**TRECHO DO DOCUMENTO**
O sentido de "Um Copo de Cólera", o filme, pode talvez ser resumido num verso de Manuel Bandeira: "Porque os corpos se entendem, mas as almas não".
Durante pouco mais de uma hora (o filme é curto), vemos um casal que mergulha com a mesma radicalidade no intercurso físico e no embate verbal, fazendo o percurso de ida e volta entre a matéria mais crua e as idéias mais abstratas.
Como na leitura do livro de Raduan Nassar, a sensação resultante é a da vertigem.
Mais que um "tour de force" narrativo, rodado quase todo com câmera na mão, em poucos ambientes e com praticamente apenas dois atores, o filme é um ato de ousadia, e em vários sentidos.
Primeiro, por encenar o sexo sem o amparo da estética publicitária e hipócrita que geralmente o esteriliza e emascula. Segundo, por assumir o risco de manter intacto o texto do livro, que é ostensivamente literário e artificial e portanto se presta pouco, em princípio, à vocação naturalista do cinema. (A crítica mais pobre que se fará ao filme será tachá-lo de "teatral", tendo como parâmetro oculto o verismo hollywoodiano).

**DADOS FORNECIDOS**
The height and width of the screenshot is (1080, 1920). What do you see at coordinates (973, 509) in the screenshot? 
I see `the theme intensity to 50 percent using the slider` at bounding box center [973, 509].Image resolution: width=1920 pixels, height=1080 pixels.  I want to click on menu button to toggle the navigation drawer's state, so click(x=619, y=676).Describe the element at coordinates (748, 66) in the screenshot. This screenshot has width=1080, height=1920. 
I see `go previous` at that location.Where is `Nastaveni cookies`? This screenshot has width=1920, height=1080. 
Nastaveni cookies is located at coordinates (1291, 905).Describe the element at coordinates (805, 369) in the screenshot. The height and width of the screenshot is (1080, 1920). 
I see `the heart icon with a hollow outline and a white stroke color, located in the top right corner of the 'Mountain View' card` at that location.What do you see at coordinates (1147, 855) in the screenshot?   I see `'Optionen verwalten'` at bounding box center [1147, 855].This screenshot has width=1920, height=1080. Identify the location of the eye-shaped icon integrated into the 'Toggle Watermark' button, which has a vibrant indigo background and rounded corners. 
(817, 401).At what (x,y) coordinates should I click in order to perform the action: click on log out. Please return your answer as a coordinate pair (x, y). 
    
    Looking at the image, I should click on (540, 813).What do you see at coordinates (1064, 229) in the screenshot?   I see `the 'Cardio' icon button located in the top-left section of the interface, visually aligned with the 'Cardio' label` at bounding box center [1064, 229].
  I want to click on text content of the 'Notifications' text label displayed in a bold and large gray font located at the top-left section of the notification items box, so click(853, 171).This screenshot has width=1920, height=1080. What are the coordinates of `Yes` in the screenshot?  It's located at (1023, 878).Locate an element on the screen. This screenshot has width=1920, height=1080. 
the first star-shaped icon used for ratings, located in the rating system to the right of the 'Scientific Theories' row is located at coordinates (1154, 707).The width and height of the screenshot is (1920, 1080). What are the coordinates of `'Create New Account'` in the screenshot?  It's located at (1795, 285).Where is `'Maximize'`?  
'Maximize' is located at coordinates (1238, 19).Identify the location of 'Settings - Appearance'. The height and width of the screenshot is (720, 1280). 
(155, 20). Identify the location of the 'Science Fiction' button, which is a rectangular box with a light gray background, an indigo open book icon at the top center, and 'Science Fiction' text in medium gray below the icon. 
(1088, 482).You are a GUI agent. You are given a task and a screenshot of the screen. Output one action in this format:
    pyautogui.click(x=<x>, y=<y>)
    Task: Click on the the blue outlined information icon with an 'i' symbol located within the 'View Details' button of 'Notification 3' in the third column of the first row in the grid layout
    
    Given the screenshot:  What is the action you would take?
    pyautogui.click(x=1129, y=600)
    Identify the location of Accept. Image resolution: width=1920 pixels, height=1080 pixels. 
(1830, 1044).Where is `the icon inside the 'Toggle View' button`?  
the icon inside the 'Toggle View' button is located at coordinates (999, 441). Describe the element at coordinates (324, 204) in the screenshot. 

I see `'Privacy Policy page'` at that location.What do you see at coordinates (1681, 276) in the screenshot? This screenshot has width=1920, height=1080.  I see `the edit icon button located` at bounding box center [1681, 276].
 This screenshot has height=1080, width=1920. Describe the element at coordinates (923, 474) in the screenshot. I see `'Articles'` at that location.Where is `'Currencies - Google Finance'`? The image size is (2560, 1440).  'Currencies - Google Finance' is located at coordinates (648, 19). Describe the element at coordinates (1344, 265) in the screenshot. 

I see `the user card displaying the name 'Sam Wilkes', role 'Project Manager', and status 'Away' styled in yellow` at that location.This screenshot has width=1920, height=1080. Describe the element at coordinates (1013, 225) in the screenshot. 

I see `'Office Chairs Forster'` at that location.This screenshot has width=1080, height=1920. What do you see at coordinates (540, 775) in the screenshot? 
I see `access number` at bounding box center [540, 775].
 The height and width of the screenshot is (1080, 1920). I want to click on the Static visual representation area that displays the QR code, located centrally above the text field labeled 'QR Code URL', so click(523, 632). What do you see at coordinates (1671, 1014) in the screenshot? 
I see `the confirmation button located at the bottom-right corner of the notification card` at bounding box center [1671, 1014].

**SUAS INSTRUÇÕES**
Transcreva fielmente a passagem do trecho sobre o filme que começa em "Como na leitura" e segue até "em vários sentidos.". Responda com base somente no trecho sobre o filme.

**RESULTADO DO EXERCÍCIO**
Como na leitura do livro de Raduan Nassar, a sensação resultante é a da vertigem.
Mais que um "tour de force" narrativo, rodado quase todo com câmera na mão, em poucos ambientes e com praticamente apenas dois atores, o filme é um ato de ousadia, e em vários sentidos.